Steve Jobs was in defiant mood in the brief, hastily arranged press conference to deal with the iPhone 4's alleged reception issues. Speculation of free bumpers turned out to be true, but Apple can't make enough of them so will source third party cases that you can choose from. And, if you're still not satisfied, you can return the phone, undamaged, within 30 days. Anyone who purchased a bumper already will get a refund.
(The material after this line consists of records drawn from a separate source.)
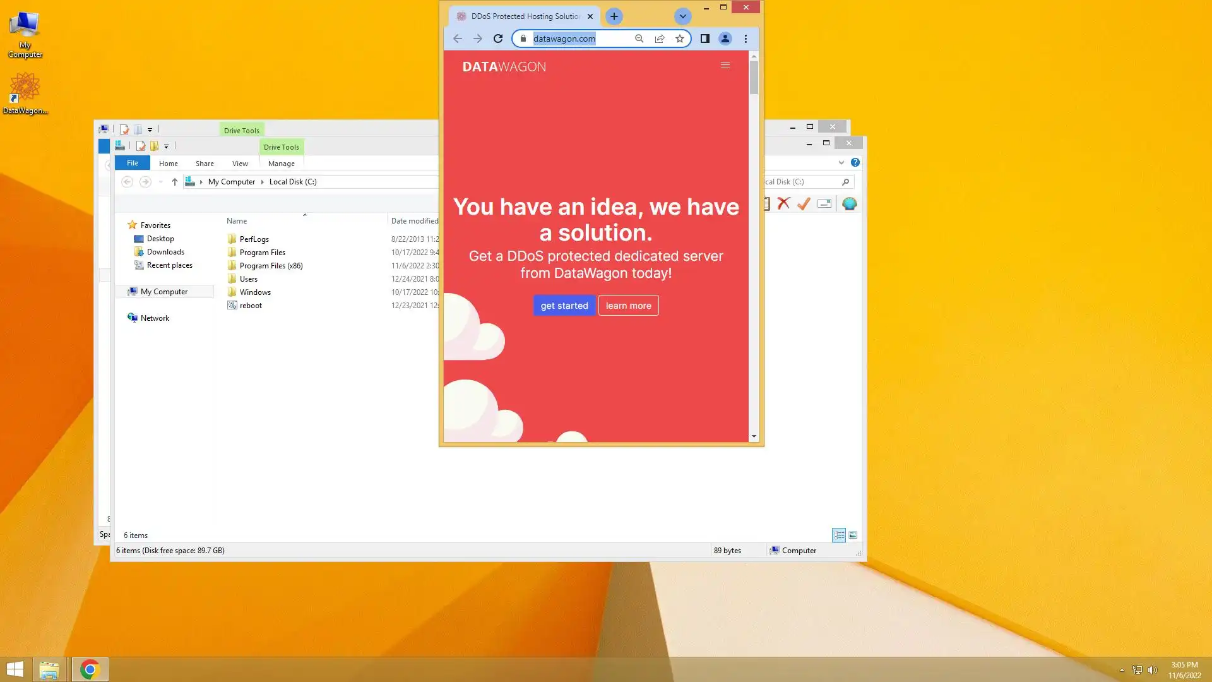This screenshot has height=682, width=1212.
Task: Click the orange checkmark icon
Action: [804, 203]
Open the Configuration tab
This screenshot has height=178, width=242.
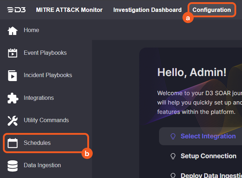pyautogui.click(x=212, y=10)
That's the good-ish news. Before Jobs announced all this, however, he went out of his way to explain away the problem.

Picture credit: Engadget

Here's a blow-by-blow summary of the Apple argument:

  • All phones suffer a loss of signal when held in a particular way. Apple did tests on the Blackberry Bold 9700, the HTC Droid Eris, and Samsung Omnia, and the bars went down.
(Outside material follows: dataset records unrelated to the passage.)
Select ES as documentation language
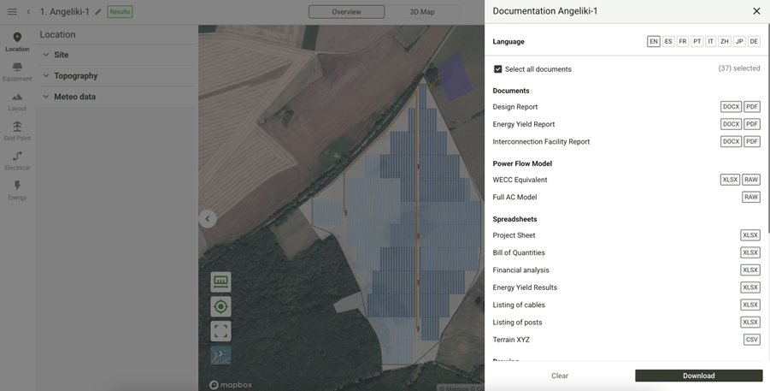Image resolution: width=770 pixels, height=391 pixels. pyautogui.click(x=668, y=41)
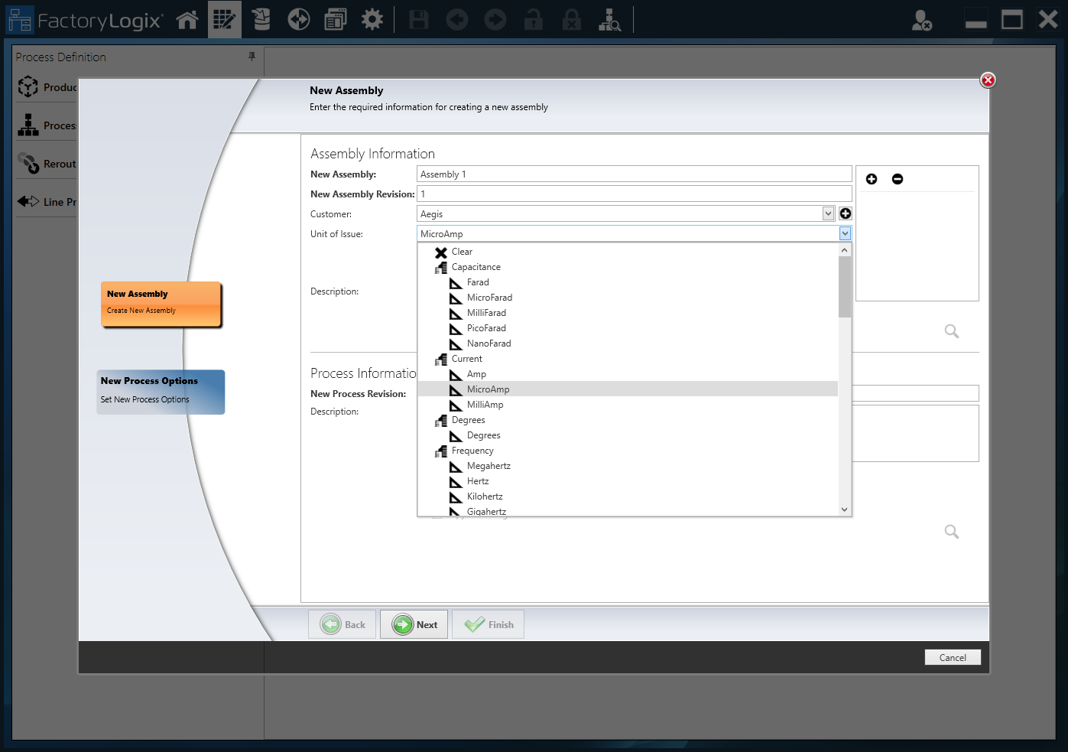Add a new customer with the plus icon
1068x752 pixels.
click(846, 213)
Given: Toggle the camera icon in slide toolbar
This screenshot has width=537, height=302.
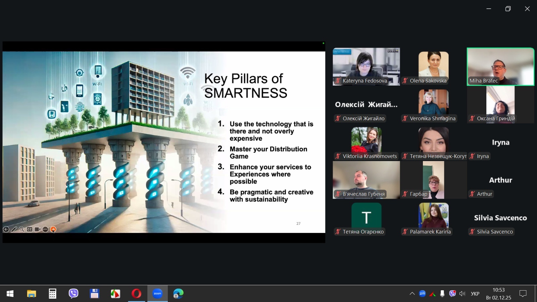Looking at the screenshot, I should 37,230.
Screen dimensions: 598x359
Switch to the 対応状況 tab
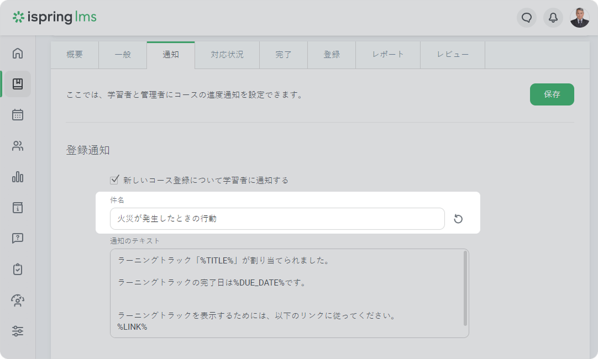coord(227,55)
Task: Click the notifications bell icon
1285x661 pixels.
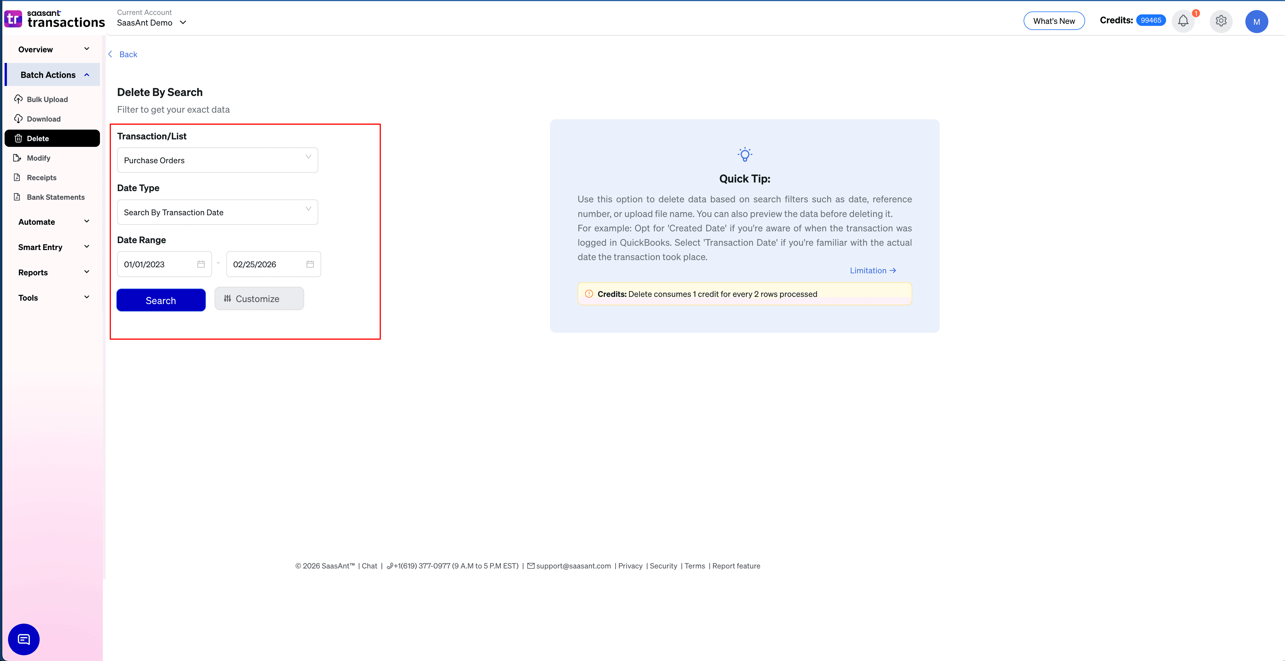Action: (x=1183, y=21)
  • "Phones aren't perfect"

  • Only 0.55% of users called Apple to complain about reception issues, and the AT&T return rates were lower for the iPhone 4 than the 3GS - 1.7% vs 6%

  • Jobs claims, based on AT&T data, that the iPhone 4 "drops less than one additional call per hundred than the 3GS".

  • Apple quoted, and must therefore tacitly agree with, the Consumer Reports conclusion: "The Bumper solves the signal-stength problem".

So that's the argument, but what to make of it? That Jobs spent most of the presentation defending the iPhone 4's record was no surprise: Apple was never going to lie down and take it. Clearly the dropped call figures, where Jobs was unable to quote the full data, only the "delta", is the most contentious issue. That the iPhone 4 drops more calls than the 3GS at all seems odd considering the new antenna was meant to improve signal quality, but more interesting is the lack of transparency on the data. If it's only one call more per hundred, how many was the 3GS dropping? Moreover, while Jobs was keen to point out that this was an industry wide problem, never did he address the idea that the iPhone 4 suffered more than competing handsets - merely that they can/do have similar problems.

Ultimately, one way or another, Apple has admitted the problem and it has chosen free bumpers as the solution. Are you happy with this? Will you be getting a free bumper, or has Apple fudged the issue further? We'll be sharing our thoughts in due course. In the meantime, let us know what you think.

ffrankmccaffery

July 16, 2010, 11:21 pm

Where to start?

SirThomas

July 16, 2010, 11:32 pm

Hmmm... Seems a good idea to me, at least they've made it clear that you can return it if you don't want it.


TBH: I'm surprised they didn't wait until the 23rd to tell us all this... Then they could get away with the 30 day return (considering nearly everyone in the entire planet bought one on day one).


As for the bumpers, I'm not sure how they'll figure out who's already got one/ if they've been given one for free already, presumable they'll somehow tie it to the phones serial number? Plus: do new buyers of the phone get the bumper included, or not?

Rob 14

July 16, 2010, 11:33 pm

Jobs didn't "refuse to quote the full data.." on dropped call rates, he explained that AT&T, quite understandably for a telecoms company, don't want to publicise their dropped call rates for fear that their competitors would use that data against them.

xbrumster

July 16, 2010, 11:42 pm

@SirThomas, new buyers get a free bumper included.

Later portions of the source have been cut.